Risen’s own experience aptly illustrates the pitfalls of communicating via telephone, even when the substance of the communications remains secure. In 2008, Risen was subpoenaed to identify his confidential source for a report in his 2006 book State of War: The Secret History of the CIA and the Bush Administration. The report dealt with an alleged covert operation by the CIA to provide Iran with flawed nuclear designs. Risen has been fighting the subpoena for over six years. In 2011, U.S. District Court Judge Leonie Brinkema quashed the subpoena. In that decision, Judge Brinkema noted that even if Risen did not testify, the government could and would rely on a wealth of telephone records of calls between Risen and his alleged source, former CIA agent Jeffrey Sterling. Judge Brinkema’s decision was reversed on appeal, and the Supreme Court declined to step in. Whether prosecutors still intend to subpoena Risen is unclear, but Risen has vowed not to reveal his source.

While the problem of setting up the first contact between reporter and source is difficult to solve, the panelists agreed that the solution is not to push more communications online, even with better technologies to secure those communications. Angwin noted that even if a message is encrypted, the record of the communication having taken place will likely still exist. Rather, panelists noted that classic journalistic methods remain vital to reporters, even those with access to the best and most usable technologies.

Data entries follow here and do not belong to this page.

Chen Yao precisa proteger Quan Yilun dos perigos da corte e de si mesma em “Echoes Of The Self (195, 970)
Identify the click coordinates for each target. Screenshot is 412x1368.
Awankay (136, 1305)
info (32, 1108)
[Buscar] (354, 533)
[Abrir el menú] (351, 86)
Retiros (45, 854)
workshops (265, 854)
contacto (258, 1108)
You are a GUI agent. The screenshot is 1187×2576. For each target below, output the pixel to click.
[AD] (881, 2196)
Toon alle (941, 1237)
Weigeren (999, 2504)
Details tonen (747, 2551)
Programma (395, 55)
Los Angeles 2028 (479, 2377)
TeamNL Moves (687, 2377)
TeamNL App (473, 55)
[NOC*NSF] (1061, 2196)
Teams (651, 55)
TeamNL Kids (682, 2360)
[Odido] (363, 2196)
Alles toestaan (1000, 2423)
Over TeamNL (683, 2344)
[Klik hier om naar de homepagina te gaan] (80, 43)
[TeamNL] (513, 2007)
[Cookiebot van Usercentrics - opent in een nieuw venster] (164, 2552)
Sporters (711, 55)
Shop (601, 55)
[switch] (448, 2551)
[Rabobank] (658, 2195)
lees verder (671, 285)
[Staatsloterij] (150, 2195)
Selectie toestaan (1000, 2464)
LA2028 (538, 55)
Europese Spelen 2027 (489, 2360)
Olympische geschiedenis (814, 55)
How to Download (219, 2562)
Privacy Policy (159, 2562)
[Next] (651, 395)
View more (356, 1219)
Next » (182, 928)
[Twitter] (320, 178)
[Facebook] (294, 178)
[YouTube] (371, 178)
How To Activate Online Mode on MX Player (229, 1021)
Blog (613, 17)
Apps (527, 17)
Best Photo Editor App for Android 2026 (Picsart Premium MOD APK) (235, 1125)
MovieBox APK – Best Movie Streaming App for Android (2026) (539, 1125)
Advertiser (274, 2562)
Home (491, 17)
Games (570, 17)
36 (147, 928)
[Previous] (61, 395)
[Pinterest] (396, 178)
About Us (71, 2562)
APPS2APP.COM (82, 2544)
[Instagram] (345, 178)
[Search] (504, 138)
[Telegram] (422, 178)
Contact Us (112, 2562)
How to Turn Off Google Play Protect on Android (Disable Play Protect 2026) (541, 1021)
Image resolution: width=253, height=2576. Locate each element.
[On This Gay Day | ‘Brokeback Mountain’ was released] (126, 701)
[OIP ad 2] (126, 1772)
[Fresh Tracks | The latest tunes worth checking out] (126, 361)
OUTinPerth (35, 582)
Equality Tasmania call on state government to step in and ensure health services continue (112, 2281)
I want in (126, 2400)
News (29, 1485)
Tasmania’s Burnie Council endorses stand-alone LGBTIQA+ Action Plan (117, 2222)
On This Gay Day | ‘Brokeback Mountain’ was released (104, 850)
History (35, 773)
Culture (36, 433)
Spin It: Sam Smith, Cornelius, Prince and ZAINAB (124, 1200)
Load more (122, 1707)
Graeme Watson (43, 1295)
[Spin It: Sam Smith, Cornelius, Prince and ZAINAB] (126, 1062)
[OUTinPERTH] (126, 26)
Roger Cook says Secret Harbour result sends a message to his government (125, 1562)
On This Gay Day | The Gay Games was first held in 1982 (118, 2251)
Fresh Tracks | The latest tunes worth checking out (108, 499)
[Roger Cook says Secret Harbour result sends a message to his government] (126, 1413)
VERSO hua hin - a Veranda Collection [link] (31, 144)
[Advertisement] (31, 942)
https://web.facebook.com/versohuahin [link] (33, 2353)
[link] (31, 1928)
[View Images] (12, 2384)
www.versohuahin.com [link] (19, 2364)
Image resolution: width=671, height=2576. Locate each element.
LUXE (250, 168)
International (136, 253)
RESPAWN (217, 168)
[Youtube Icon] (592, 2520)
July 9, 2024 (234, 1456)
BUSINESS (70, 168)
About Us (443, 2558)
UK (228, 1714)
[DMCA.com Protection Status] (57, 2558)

Priest remembered that when she was attempting to set up secret meetings with sources, she would often make phone calls from other locations than her office, including law firms or universities that she happened to be visiting, in order to obscure her contacts. And face-to-face meetings remain the safest way to communicate with sources. “The cloak-and-dagger meeting in the garage is the ultimate goal. That’s why we got into journalism,” Angwin said.

Although many agree that the current administration is among the most hostile to the press in American history, Priest noted, “Every government tries to control information.” But the atmosphere of ubiquitous surveillance is, perhaps, unique. Speaking about Watergate, Angwin said, “The fact that that secret was kept for 30 years is unimaginable in today’s world. If a determined prosecutor wanted to know who Deep Throat was today, he would find him.” Ironically, high-tech surveillance has shown journalists that even the most carefully encrypted communications are vulnerable to interception. Panelists agreed that the safest way to meet a source is to have an offline, coded signal: to be holding a Rubik’s cube in a hotel lobby (like Snowden), or to place a flowerpot on a balcony (like Bob Woodward). Encryption helps journalists and sources maintain their relationships, but it is not a panacea; it’s just one tool in the modern journalist’s toolbox.